Induction of cytokine, chemokine, and cellular adhesion molecule mRNA expression in vivo. IL-6 and IL-1β (A), MCP-1 and ENA-78 (B), and E-selectin (C) mRNA levels were quantified in lung homogenates 3 h after LPS or saline administration by quantitative RT-PCR. Expression was significantly attenuated in LPS-treated Tie2-CYP2J2-Tr, Tie2-CYP2C8-Tr, and Ephx2^−/− mice (n=15–18/group) compared to wild-type (WT) littermates (n=35). Data are presented as mean ± se-fold change in expression, relative to the WT-saline control group (n=21), using the 2^−ΔΔCt method. No differences were observed across genotype groups in saline-treated mice (n=4–6/group, data not shown). *P < 0.05 vs. LPS-treated WT group.

Figure 5.

Induction of proinflammatory mediator protein expression and nuclear factor-κB activation in vivo. A, B) E-selectin (A) and MCP-1 (B) protein levels were quantified in lung homogenates 3 h after LPS or saline administration by ELISA. Expression was significantly attenuated in LPS-treated Tie2-CYP2J2-Tr, Tie2-CYP2C8-Tr, and Ephx2^−/− mice compared to wild-type (WT) littermates (n=8–10/group). C) Representative immunoblot evaluating IκBα, phosphorylated IκBα, and GAPDH immunoreactivity in lung homogenates 3 h after saline or LPS administration. D, E) Densitometry analysis of phosphorylated IκBα immunoreactivity was normalized to GAPDH (D) and IκBα (E). Each ratio was expressed relative to saline-treated WT controls (n=10), and was lower in Tie2-CYP2J2-Tr, Tie2-CYP2C8-Tr, and Ephx2^−/− mice compared to WT littermates (n=6–9/group). Data are presented as means ± se. *P < 0.05 vs. LPS-treated WT group.

Figure 6.

Histopathological and functional assessment of neutrophil infiltration in vivo.
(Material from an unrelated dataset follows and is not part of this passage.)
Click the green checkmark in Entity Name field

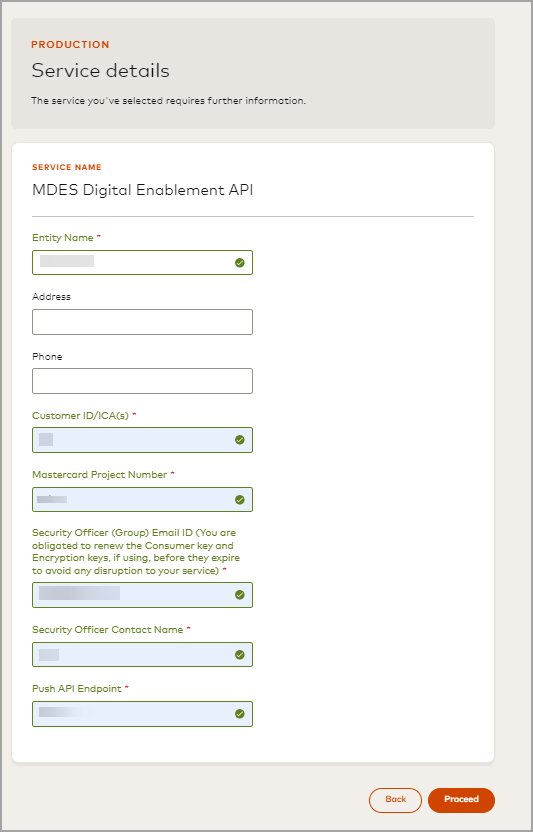pyautogui.click(x=240, y=263)

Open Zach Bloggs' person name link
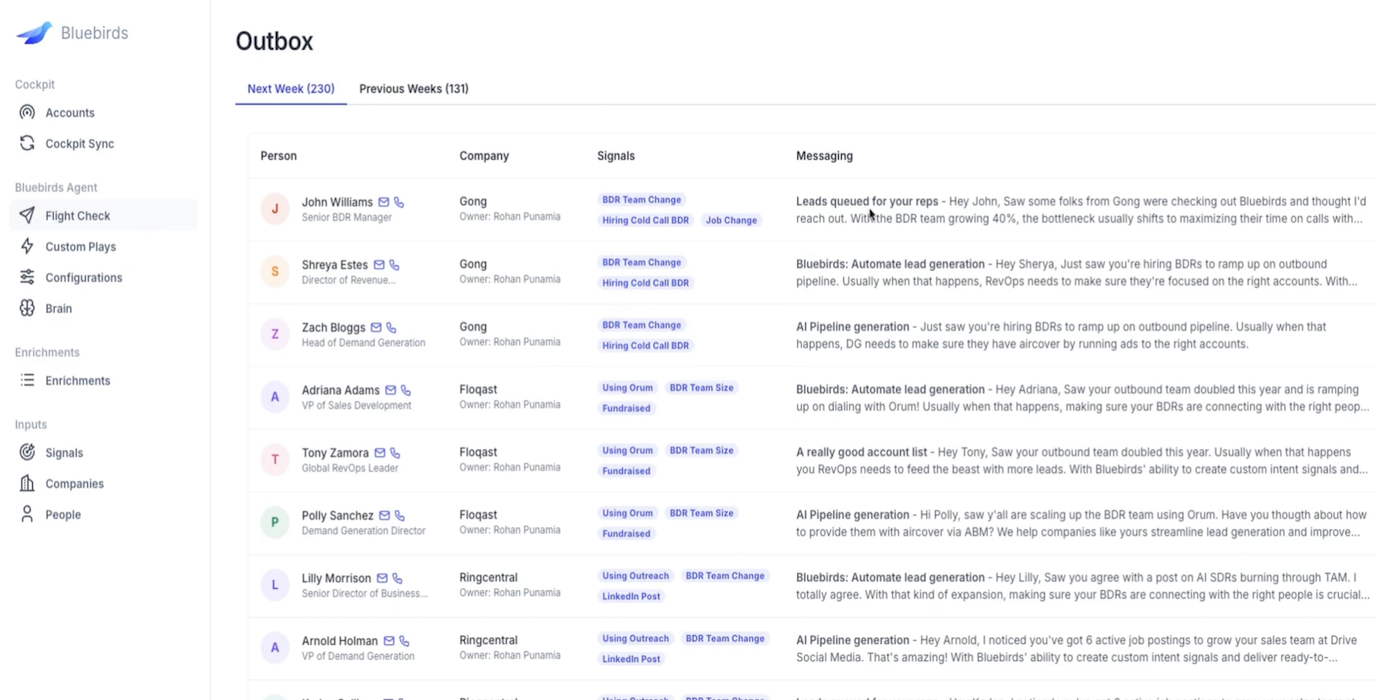(x=333, y=328)
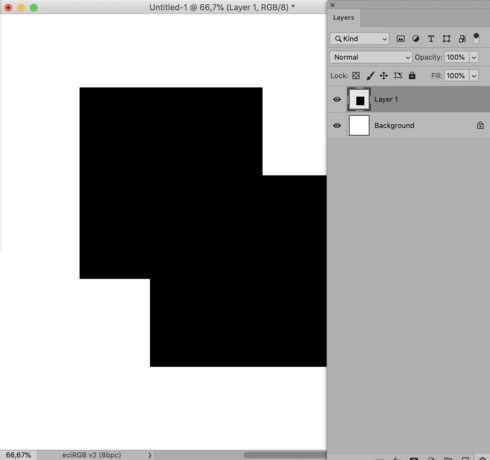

A, B) Semiquantitative score evaluating neutrophil infiltration on H&E-stained (A) and myeloperoxidase (MPO)-immunostained (B) lung sections. All saline-treated wild-type (WT) mice had a score of 0 (n=5). A lower score was observed in LPS-treated Tie2-CYP2J2-Tr, Tie2-CYP2C8-Tr, and Ephx2^−/− mice compared to WT littermates (n=5–7/group). C) MPO activity in lung homogenates, expressed relative to saline-treated WT controls (n=12), was significantly lower in LPS-treated Tie2-CYP2J2-Tr, Tie2-CYP2C8-Tr, and Ephx2^−/− mice compared to WT littermates (n=10–14/group). Data are presented as means ± se. *P < 0.05 vs. LPS-treated WT group. D–H) Representative images of MPO-immunostained lung sections (×20) in saline-treated WT (D) and LPS-treated WT (E), Tie2-CYP2J2-Tr (F), Tie2-CYP2C8-Tr (G), and Ephx2^−/− (H) mice. Arrows indicate MPO staining. Although the saline-treated WT image demonstrates margination of 3 neutrophils within the vessel, this image was selected to confirm the presence of positive immunostaining on the slide. The vast majority of vessels in saline-treated WT mice demonstrated no evidence of neutrophil margination. Representative images of H&E-stained sections are provided in Supplemental Fig. S1.